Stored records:
---

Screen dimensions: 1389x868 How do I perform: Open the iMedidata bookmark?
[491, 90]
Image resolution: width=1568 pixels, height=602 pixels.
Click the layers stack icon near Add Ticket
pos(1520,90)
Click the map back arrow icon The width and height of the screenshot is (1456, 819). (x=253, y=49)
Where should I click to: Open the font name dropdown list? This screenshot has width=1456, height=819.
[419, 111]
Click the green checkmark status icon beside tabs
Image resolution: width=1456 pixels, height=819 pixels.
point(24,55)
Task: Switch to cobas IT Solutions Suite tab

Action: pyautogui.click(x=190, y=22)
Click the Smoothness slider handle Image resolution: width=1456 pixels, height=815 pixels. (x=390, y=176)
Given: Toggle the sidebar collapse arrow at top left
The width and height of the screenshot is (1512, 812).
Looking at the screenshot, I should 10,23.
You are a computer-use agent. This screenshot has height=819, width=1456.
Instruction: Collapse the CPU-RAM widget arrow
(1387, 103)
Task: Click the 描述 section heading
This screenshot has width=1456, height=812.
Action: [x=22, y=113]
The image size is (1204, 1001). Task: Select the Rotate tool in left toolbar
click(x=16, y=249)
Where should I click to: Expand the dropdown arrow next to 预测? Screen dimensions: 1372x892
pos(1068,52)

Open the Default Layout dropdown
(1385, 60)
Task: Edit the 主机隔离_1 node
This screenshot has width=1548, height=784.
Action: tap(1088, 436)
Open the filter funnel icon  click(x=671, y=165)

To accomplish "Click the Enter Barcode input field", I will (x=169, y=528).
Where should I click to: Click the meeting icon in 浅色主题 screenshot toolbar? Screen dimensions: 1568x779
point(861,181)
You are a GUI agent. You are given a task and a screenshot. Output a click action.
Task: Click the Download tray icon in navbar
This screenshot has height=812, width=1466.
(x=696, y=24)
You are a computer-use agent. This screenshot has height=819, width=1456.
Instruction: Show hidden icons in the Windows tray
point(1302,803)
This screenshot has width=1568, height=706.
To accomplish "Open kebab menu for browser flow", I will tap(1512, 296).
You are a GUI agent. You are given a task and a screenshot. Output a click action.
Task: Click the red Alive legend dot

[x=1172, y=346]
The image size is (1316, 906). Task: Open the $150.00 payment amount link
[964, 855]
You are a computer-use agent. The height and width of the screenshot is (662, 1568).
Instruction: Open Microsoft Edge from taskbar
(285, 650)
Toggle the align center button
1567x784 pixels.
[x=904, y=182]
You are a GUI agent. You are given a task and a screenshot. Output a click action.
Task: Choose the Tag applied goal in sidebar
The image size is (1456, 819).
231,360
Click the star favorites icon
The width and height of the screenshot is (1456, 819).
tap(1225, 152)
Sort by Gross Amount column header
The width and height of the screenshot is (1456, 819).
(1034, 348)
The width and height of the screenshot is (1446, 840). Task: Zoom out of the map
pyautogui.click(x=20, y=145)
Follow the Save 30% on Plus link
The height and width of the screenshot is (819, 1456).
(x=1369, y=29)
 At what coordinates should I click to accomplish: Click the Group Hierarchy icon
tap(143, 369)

---

What is needed is an exact transcription of all the data.

Written answer:
Screen dimensions: 1389x868 How do I perform: Open the iMedidata bookmark?
[491, 90]
Image resolution: width=1568 pixels, height=602 pixels.
Click the layers stack icon near Add Ticket
pos(1520,90)
Click the map back arrow icon The width and height of the screenshot is (1456, 819). (x=253, y=49)
Where should I click to: Open the font name dropdown list? This screenshot has width=1456, height=819.
[419, 111]
Click the green checkmark status icon beside tabs
Image resolution: width=1456 pixels, height=819 pixels.
point(24,55)
Task: Switch to cobas IT Solutions Suite tab

Action: pyautogui.click(x=190, y=22)
Click the Smoothness slider handle Image resolution: width=1456 pixels, height=815 pixels. (x=390, y=176)
Given: Toggle the sidebar collapse arrow at top left
The width and height of the screenshot is (1512, 812).
Looking at the screenshot, I should 10,23.
You are a computer-use agent. This screenshot has height=819, width=1456.
Instruction: Collapse the CPU-RAM widget arrow
(1387, 103)
Task: Click the 描述 section heading
This screenshot has width=1456, height=812.
Action: [x=22, y=113]
The image size is (1204, 1001). Task: Select the Rotate tool in left toolbar
click(x=16, y=249)
Where should I click to: Expand the dropdown arrow next to 预测? Screen dimensions: 1372x892
pos(1068,52)

Open the Default Layout dropdown
(1385, 60)
Task: Edit the 主机隔离_1 node
This screenshot has width=1548, height=784.
Action: tap(1088, 436)
Open the filter funnel icon  click(x=671, y=165)

To accomplish "Click the Enter Barcode input field", I will (x=169, y=528).
Where should I click to: Click the meeting icon in 浅色主题 screenshot toolbar? Screen dimensions: 1568x779
point(861,181)
You are a GUI agent. You are given a task and a screenshot. Output a click action.
Task: Click the Download tray icon in navbar
This screenshot has height=812, width=1466.
(x=696, y=24)
You are a computer-use agent. This screenshot has height=819, width=1456.
Instruction: Show hidden icons in the Windows tray
point(1302,803)
This screenshot has width=1568, height=706.
To accomplish "Open kebab menu for browser flow", I will tap(1512, 296).
You are a GUI agent. You are given a task and a screenshot. Output a click action.
Task: Click the red Alive legend dot

[x=1172, y=346]
The image size is (1316, 906). Task: Open the $150.00 payment amount link
[964, 855]
You are a computer-use agent. The height and width of the screenshot is (662, 1568).
Instruction: Open Microsoft Edge from taskbar
(285, 650)
Toggle the align center button
1567x784 pixels.
[x=904, y=182]
You are a GUI agent. You are given a task and a screenshot. Output a click action.
Task: Choose the Tag applied goal in sidebar
The image size is (1456, 819).
231,360
Click the star favorites icon
The width and height of the screenshot is (1456, 819).
tap(1225, 152)
Sort by Gross Amount column header
The width and height of the screenshot is (1456, 819).
(1034, 348)
The width and height of the screenshot is (1446, 840). Task: Zoom out of the map
pyautogui.click(x=20, y=145)
Follow the Save 30% on Plus link
The height and width of the screenshot is (819, 1456).
(x=1369, y=29)
 At what coordinates should I click to accomplish: Click the Group Hierarchy icon
tap(143, 369)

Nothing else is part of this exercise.